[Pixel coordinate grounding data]
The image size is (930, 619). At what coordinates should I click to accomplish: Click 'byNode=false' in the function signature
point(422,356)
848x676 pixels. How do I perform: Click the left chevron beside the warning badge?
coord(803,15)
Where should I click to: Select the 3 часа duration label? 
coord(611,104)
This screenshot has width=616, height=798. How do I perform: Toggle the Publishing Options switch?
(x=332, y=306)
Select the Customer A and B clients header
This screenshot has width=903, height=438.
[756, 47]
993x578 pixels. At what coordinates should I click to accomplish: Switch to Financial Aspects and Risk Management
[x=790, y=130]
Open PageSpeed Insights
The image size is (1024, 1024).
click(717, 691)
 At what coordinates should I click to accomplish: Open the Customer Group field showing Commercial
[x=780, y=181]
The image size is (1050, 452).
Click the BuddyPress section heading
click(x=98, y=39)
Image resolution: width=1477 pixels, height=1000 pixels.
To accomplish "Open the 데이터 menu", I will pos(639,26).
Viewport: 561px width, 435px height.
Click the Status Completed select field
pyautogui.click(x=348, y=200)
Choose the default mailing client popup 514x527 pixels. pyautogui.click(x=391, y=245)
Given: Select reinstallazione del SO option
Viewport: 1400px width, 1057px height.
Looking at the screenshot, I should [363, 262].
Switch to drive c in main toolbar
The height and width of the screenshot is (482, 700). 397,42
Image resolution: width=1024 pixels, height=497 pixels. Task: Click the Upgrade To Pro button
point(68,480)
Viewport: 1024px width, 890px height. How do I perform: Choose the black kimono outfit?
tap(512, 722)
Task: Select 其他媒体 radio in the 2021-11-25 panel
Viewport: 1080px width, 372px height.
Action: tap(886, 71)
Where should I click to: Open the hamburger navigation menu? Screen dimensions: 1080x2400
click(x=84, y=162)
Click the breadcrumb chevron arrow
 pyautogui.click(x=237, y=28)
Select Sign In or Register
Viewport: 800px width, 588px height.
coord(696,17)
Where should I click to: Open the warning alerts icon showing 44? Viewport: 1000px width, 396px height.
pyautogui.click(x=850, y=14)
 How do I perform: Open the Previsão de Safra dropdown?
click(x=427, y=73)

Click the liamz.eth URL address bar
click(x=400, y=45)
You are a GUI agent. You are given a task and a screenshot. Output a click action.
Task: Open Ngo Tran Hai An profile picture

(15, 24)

The problem
When you copy the data, keep every line word for word.

Exercise response
The image size is (930, 619). At what coordinates should I click to accomplish: Click 'byNode=false' in the function signature
point(422,356)
848x676 pixels. How do I perform: Click the left chevron beside the warning badge?
coord(803,15)
Where should I click to: Select the 3 часа duration label? 
coord(611,104)
This screenshot has width=616, height=798. How do I perform: Toggle the Publishing Options switch?
(x=332, y=306)
Select the Customer A and B clients header
This screenshot has width=903, height=438.
[756, 47]
993x578 pixels. At what coordinates should I click to accomplish: Switch to Financial Aspects and Risk Management
[x=790, y=130]
Open PageSpeed Insights
The image size is (1024, 1024).
click(717, 691)
 At what coordinates should I click to accomplish: Open the Customer Group field showing Commercial
[x=780, y=181]
The image size is (1050, 452).
Click the BuddyPress section heading
click(x=98, y=39)
Image resolution: width=1477 pixels, height=1000 pixels.
To accomplish "Open the 데이터 menu", I will pos(639,26).
Viewport: 561px width, 435px height.
Click the Status Completed select field
pyautogui.click(x=348, y=200)
Choose the default mailing client popup 514x527 pixels. pyautogui.click(x=391, y=245)
Given: Select reinstallazione del SO option
Viewport: 1400px width, 1057px height.
Looking at the screenshot, I should [363, 262].
Switch to drive c in main toolbar
The height and width of the screenshot is (482, 700). 397,42
Image resolution: width=1024 pixels, height=497 pixels. Task: Click the Upgrade To Pro button
point(68,480)
Viewport: 1024px width, 890px height. How do I perform: Choose the black kimono outfit?
tap(512, 722)
Task: Select 其他媒体 radio in the 2021-11-25 panel
Viewport: 1080px width, 372px height.
Action: tap(886, 71)
Where should I click to: Open the hamburger navigation menu? Screen dimensions: 1080x2400
click(x=84, y=162)
Click the breadcrumb chevron arrow
 pyautogui.click(x=237, y=28)
Select Sign In or Register
Viewport: 800px width, 588px height.
coord(696,17)
Where should I click to: Open the warning alerts icon showing 44? Viewport: 1000px width, 396px height.
pyautogui.click(x=850, y=14)
 How do I perform: Open the Previsão de Safra dropdown?
click(x=427, y=73)

Click the liamz.eth URL address bar
click(x=400, y=45)
You are a GUI agent. You are given a task and a screenshot. Output a click action.
Task: Open Ngo Tran Hai An profile picture

(15, 24)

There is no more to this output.